I would love to see what the real cost is, but no company dares to publish any real data on how much is required to run the show.

I understand the excitement, but let's try to see the forest.

Peace!

p.s. I really don't understand how LLMs work and it seems that neither those who built them really do. I have no clue if, in the future, you could run one in your own low powered PC. That might be a real intelligence revolution. For now it looks like infinite complexity, and maximum transfer of power to Google, Meta, OpenAI etc...

Steve C's avatar

I definitely agree the cost of creating bespoke software is plummeting and engineering wisdom is growing in value (and it’s fun!). But I think [any non-trivial software application includes a framework](https://mrclay.org/2014/06/11/on-frameworks/) and you’re suggesting that a bespoke framework will have advantages that outweigh the values of a published framework. Which has prewritten docs, pre-solved problems you didn’t know you had, and a plugin ecosystem that keeps chugging along solving new problems and publishing the solutions for you and the LLMs to stumble upon. And of course, the ability to find other humans that have worked with it and understand its quirks and weaknesses. I think it’ll really depend on size of the team.

Docs, public code, and public writing around older frameworks will already be pre-trained, whereas you’ll repay to shove yours into context over and over. Just another thing to consider. Thinking longer term I still wonder how much pricing will rise as investors demand profit, and whether changes in the web (due to LLMs) will make LLMs dumber in an impactful way. The true cost of working in this new way is still really unclear.

Alain Di Chiappari's avatar

I totally agree with what you're saying. Carefully considering to reuse other people's wisdom is absolutely necessary, especially if this is crucial part of our application and not its business logic (where I still prefer to have the total freedom to leave optionality in the future to adapt and optimize for it). Clearly my post is a bit provocative and aims to raise a reflection in the blind acceptance of massive/useless/cumbersome frameworks and libraries where aren't really needed.

Sébastien Lorber's avatar

We will see what the future holds, and maybe agents will be able to ship machine code directly.

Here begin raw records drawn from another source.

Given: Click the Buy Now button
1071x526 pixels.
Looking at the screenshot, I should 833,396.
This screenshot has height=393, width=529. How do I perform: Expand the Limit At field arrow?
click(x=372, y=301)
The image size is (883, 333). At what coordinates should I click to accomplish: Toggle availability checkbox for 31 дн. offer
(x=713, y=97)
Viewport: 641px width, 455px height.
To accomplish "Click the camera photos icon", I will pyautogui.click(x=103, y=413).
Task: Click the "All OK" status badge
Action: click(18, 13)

I still wonder if frameworks, or at least abstraction, aren't needed. For distribution, we still want to minimize the amount of code we ship to browsers/apps and avoid repetition. Maybe the framework for AI won't be React, but rather an ever-evolving framework that is tailor-made by the AI for your specific app?

Alain Di Chiappari's avatar

Hi Sébastien, absolutely valid points. Abstractions do have their place, and which to choose and how to build our software on them is critical, especially in the design phase. A wrong abstraction could cause at least headaches, if not the failure of a project.

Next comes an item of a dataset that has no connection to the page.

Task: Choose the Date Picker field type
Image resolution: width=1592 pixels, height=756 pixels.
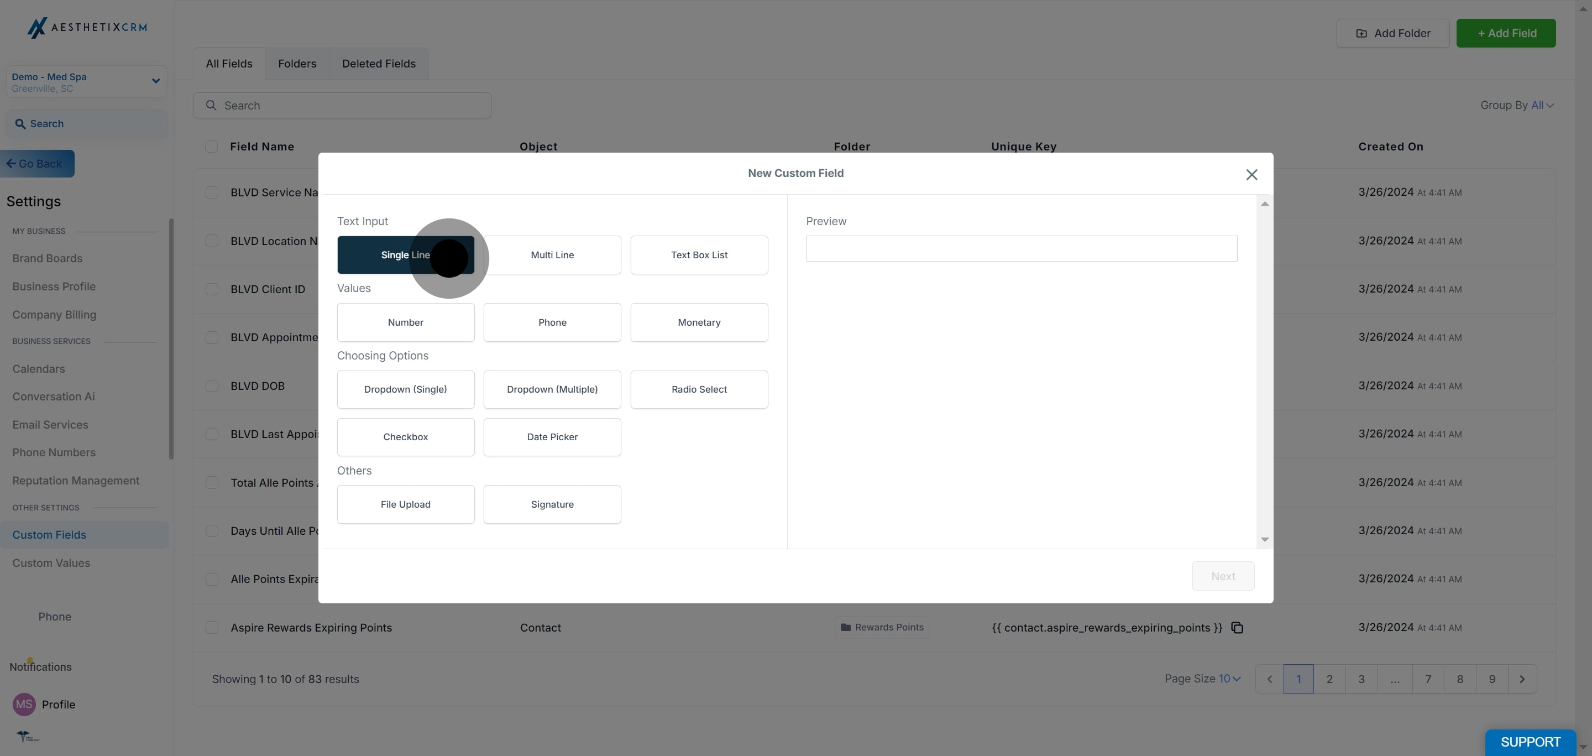Action: (x=552, y=437)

On your point about an ever-evolving framework that is tailor-made by the AI: this is an interesting perspective, and this is what I see somehow happening today.

In my case, I see that starting with a solid design, which includes a clear idea of the main pillars on which the app is built (including continuous documentation, AI-generated, while the codebase evolves), almost naturally brings the AI to a rail rather than randomly putting pieces here and there. At the peak of this process, I've been seeing agents creating "their own" abstractions that they reuse.

I wrote another post around one year ago, and this was absolutely unthinkable, the bias for addition was the standard, rarely refactoring or deleting code. Now it seems they start to be able to realize when it's time to recognize the common patterns in a codebase and either do the refactor autonomously or plan it to get it approved by us. The first time I saw it was last December with Opus 4.5, and it was crazy to see.